Aber seit Februar 2020 hat keine einzige Sitzung mehr im Parlamentsgebäude Louise Weiss stattgefunden. Die Corona-Pandemie spielt den „Anti-Straßburger*innen“ in die Hände, die die Zentralisierung der Arbeit des EP in der belgischen Hauptstadt fordern. Neben der Vorbehalte aufgrund der sanitären Krise gibt es in der Tat weitere Vorbehalte aufgrund der Logistik (der regelmäßige Umzug von Brüssel nach Straßburg ist in der Tat schwierig), der Kosten (der endgültige Umzug nach Brüssel würde zwischen 103 und 109 Millionen Euro Reisekosten pro Jahr einsparen) und der Umweltverträglichkeit (der monatliche Umzug erzeugt hohe CO2-Emissionen, obwohl das Gebäude in Straßburg von 1999 deutlich energieeffizienter ist als das Brüsseler Gebäude, das 10 Jahre früher gebaut wurde und inzwischen mehrere Millionen Euro an Renovierungskosten bedarf).
Eine Frage der Demokratie – lokal und europäisch
Aber Befürworter*innen des Sitzes in Straßburg müssen angesichts der Kritik am Sitz der europäischen Institution nicht kapitulieren.

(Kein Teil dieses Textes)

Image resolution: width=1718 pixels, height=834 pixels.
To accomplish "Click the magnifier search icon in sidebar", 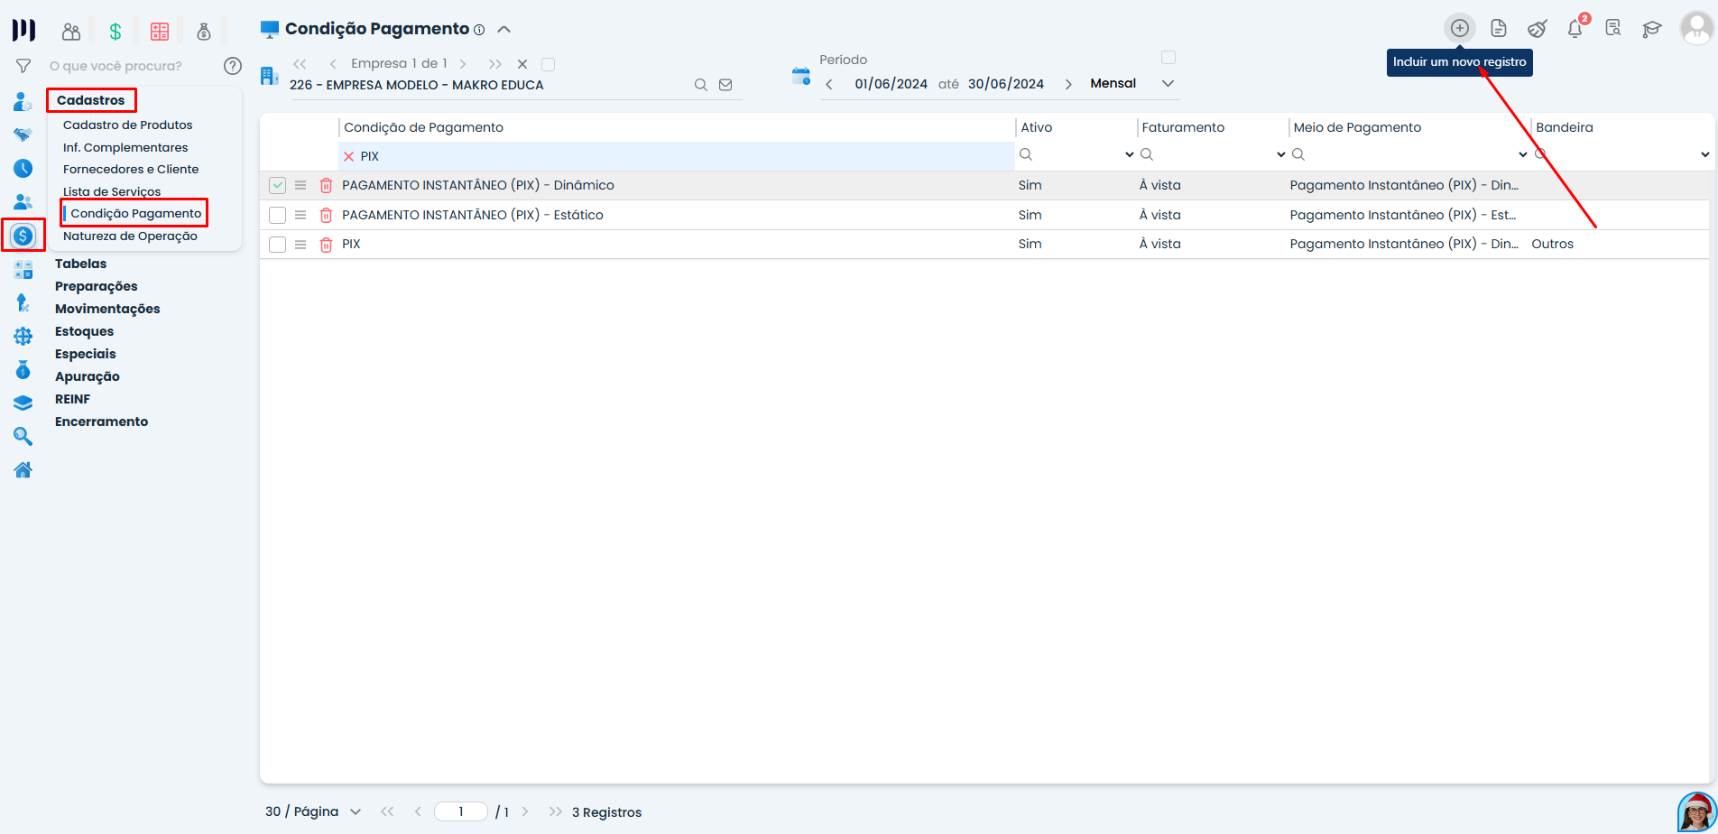I will tap(23, 437).
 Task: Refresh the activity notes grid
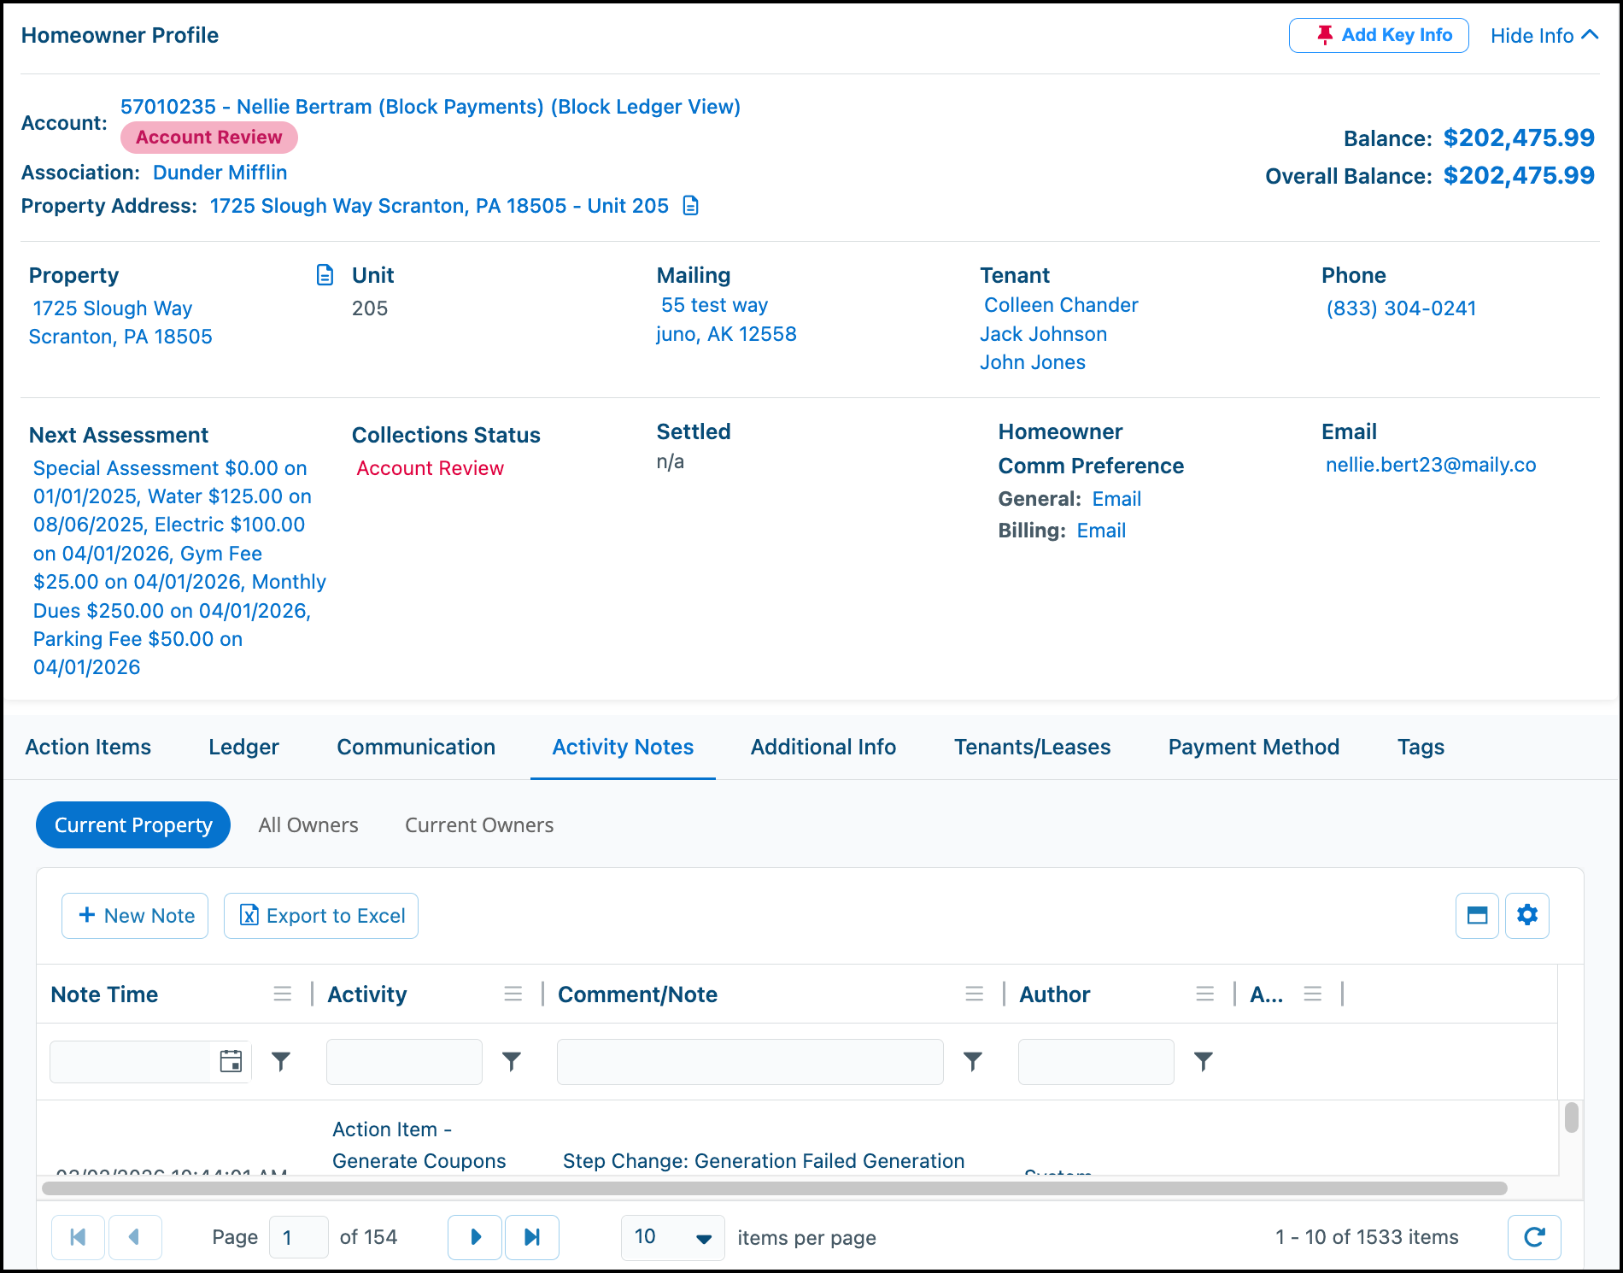tap(1534, 1237)
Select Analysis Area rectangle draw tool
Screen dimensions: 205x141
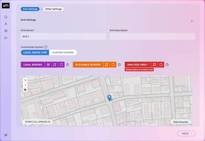point(161,65)
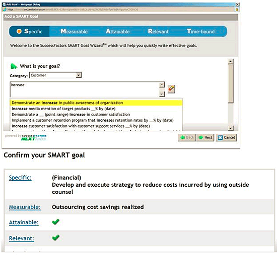This screenshot has width=277, height=255.
Task: Go to the Attainable step tab
Action: pos(118,31)
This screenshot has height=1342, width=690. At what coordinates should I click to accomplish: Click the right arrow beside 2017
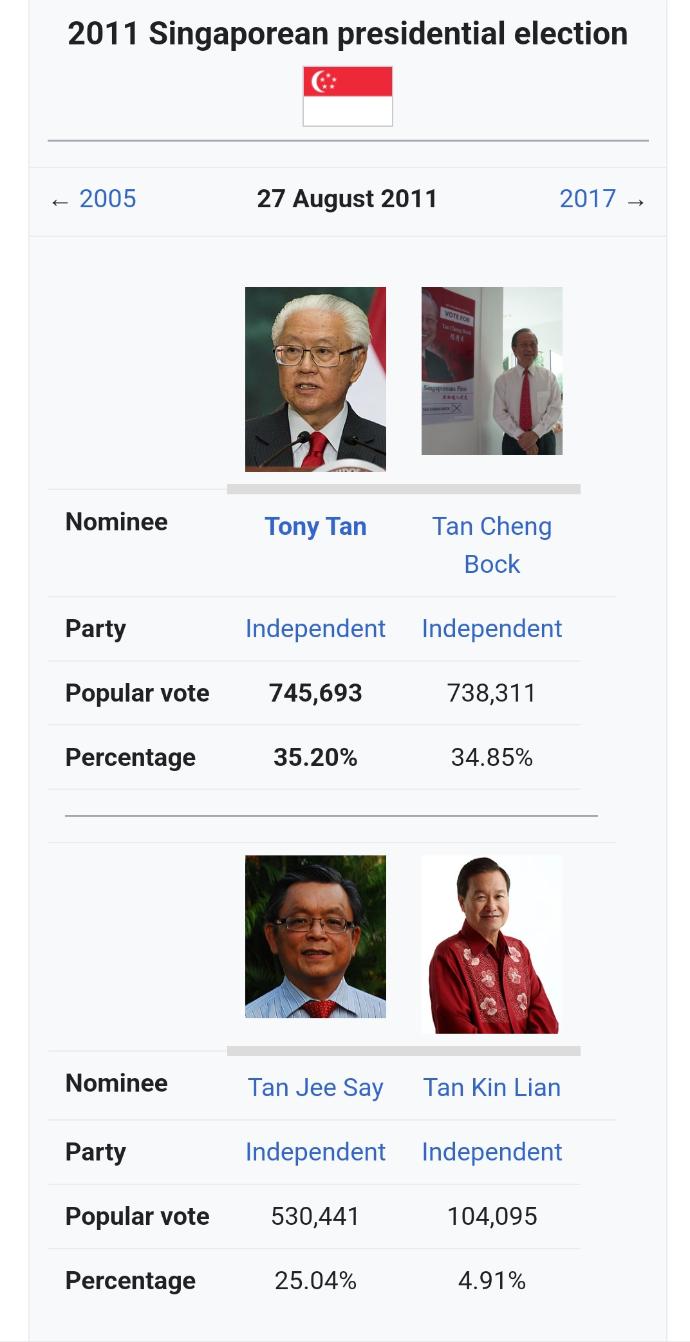tap(636, 203)
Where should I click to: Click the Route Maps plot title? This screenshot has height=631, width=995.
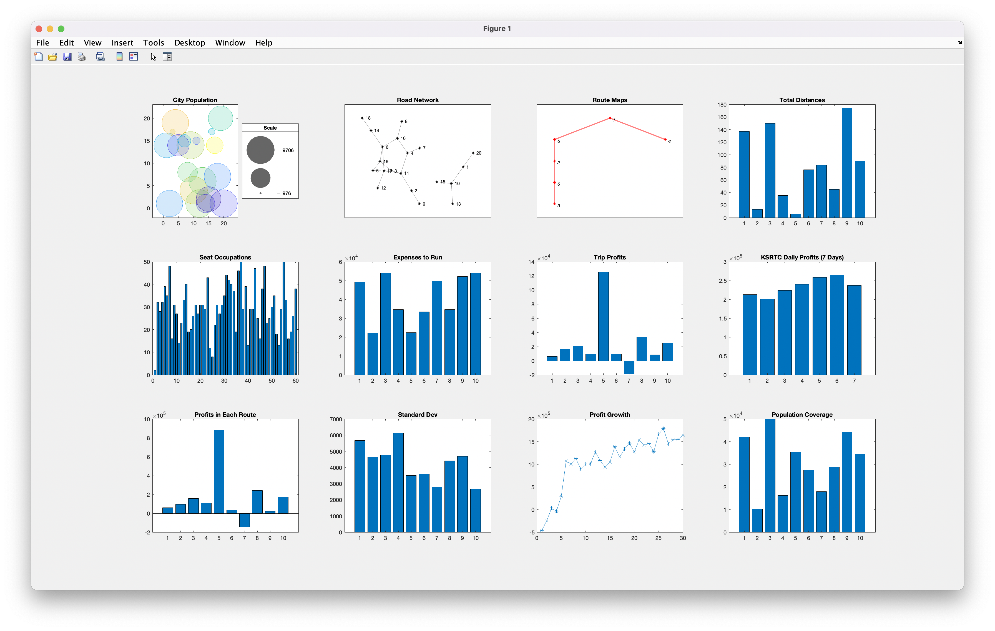coord(609,100)
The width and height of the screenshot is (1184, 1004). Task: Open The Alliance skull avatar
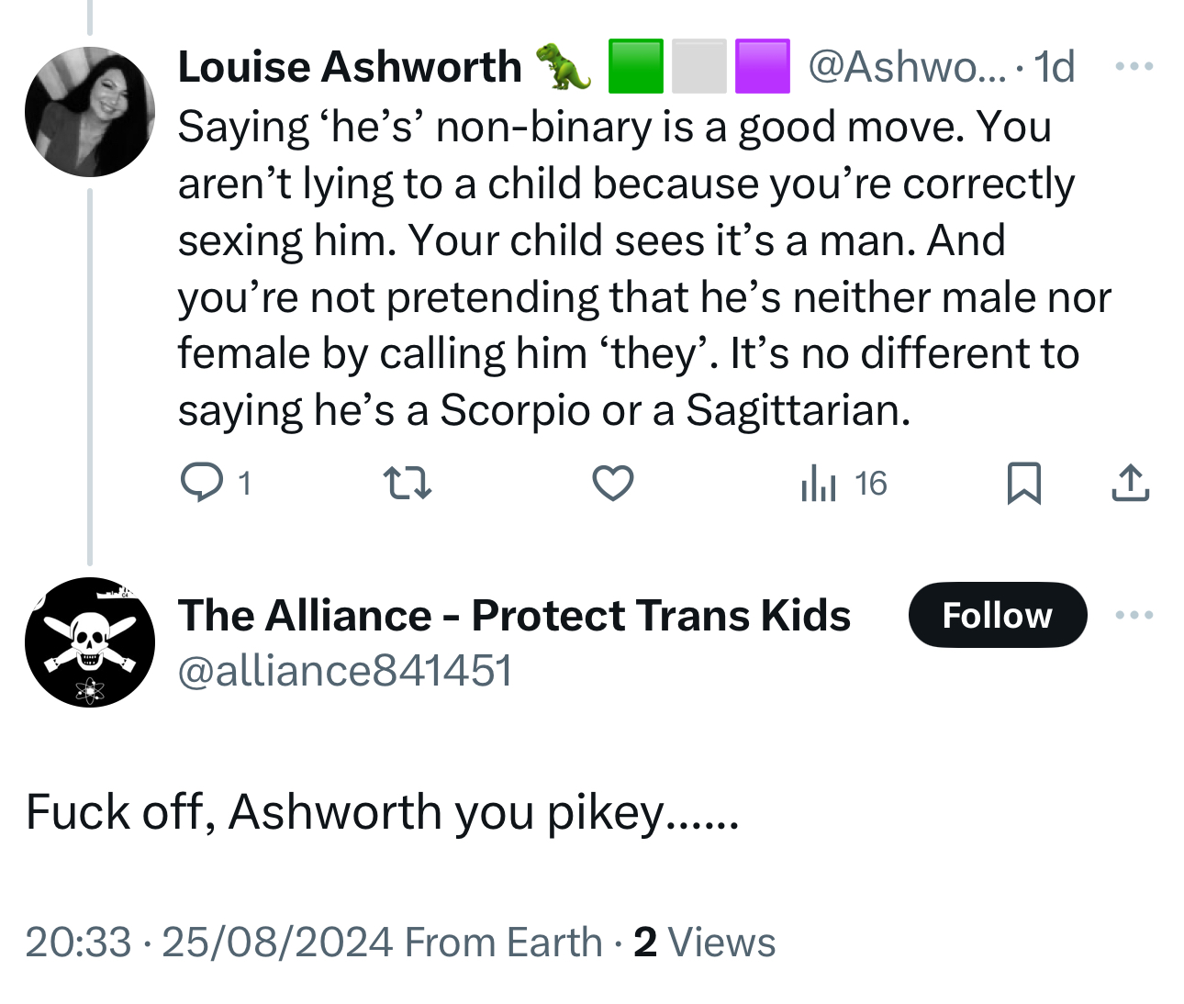coord(90,642)
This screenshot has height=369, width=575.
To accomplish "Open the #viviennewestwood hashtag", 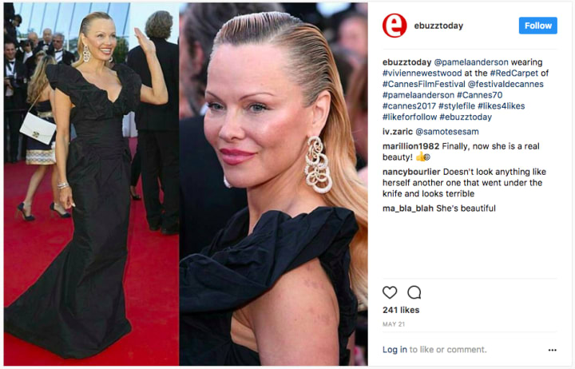I will coord(422,73).
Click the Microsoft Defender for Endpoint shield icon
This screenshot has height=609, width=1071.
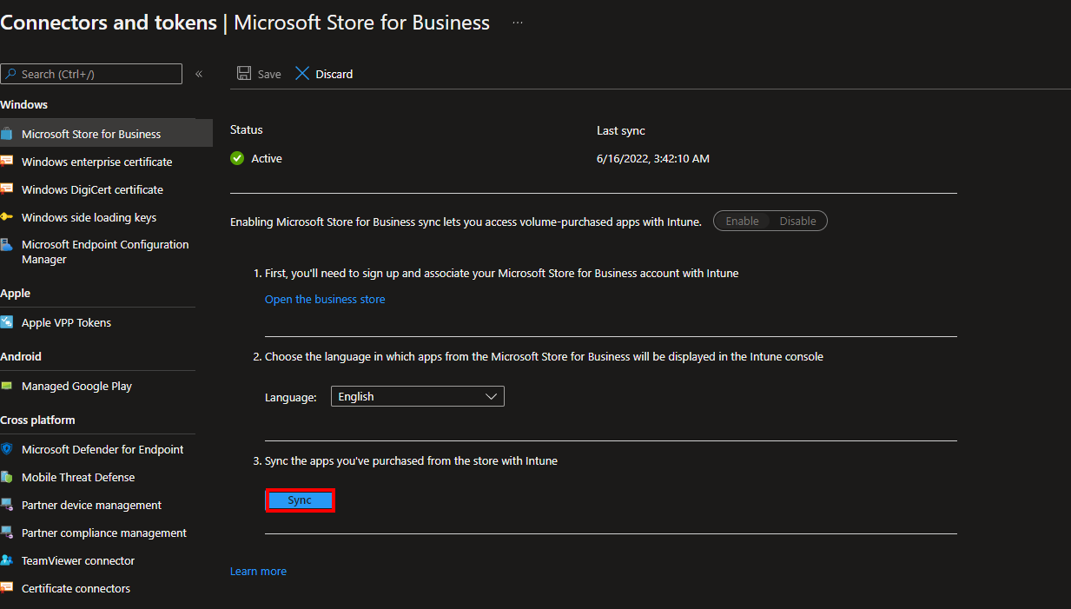pyautogui.click(x=7, y=449)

Nur die Mitgliedstaaten können ändern, worüber sie vor vielen Jahren entschieden haben. Straßburg ist in den Verträgen als Sitz des Parlamentes festgeschrieben. Eine einstimmige Entscheidung des Europäischen Rates wäre nötig, dies zu ändern, und Frankreich wird mit Sicherheit nicht dafür stimmen. Während seiner Reise nach Litauen hat Emmanuel Macron den Parlamentssitz erst kürzlich verteidigt: „Wenn sich das Parlament nur noch in Brüssel trifft, sind wir verloren, denn in zehn Jahren wird dann alles in Brüssel sein. Und in Brüssel werden die Leute nur noch unter sich sprechen. Das ist aber nicht die Idee von Europa.“
Der französische Präsident spricht eine grundsätzliche Idee der europäischen Integration an: ihre Aneignung durch die europäischen Bürger*innen. Die europäischen Institutionen gelten allgemeinhin als technokratisch und „zu weit weg“ von den Bürger*innen. Dass diese Institutionen über mehrere Länder und historisch relevante Städte, wie z.B. Straßburg, verteilt sind, soll signalisieren, dass die EU gewillt ist, aus dem europäischen Viertel in Brüssel heraus zu kommen. Diese „Dezentralisierung“ der Institutionen ist insofern eine Frage der Demokratie, als dass sie auf die Identifikation der Bürger*innen mit der europäischen Idee abzielt.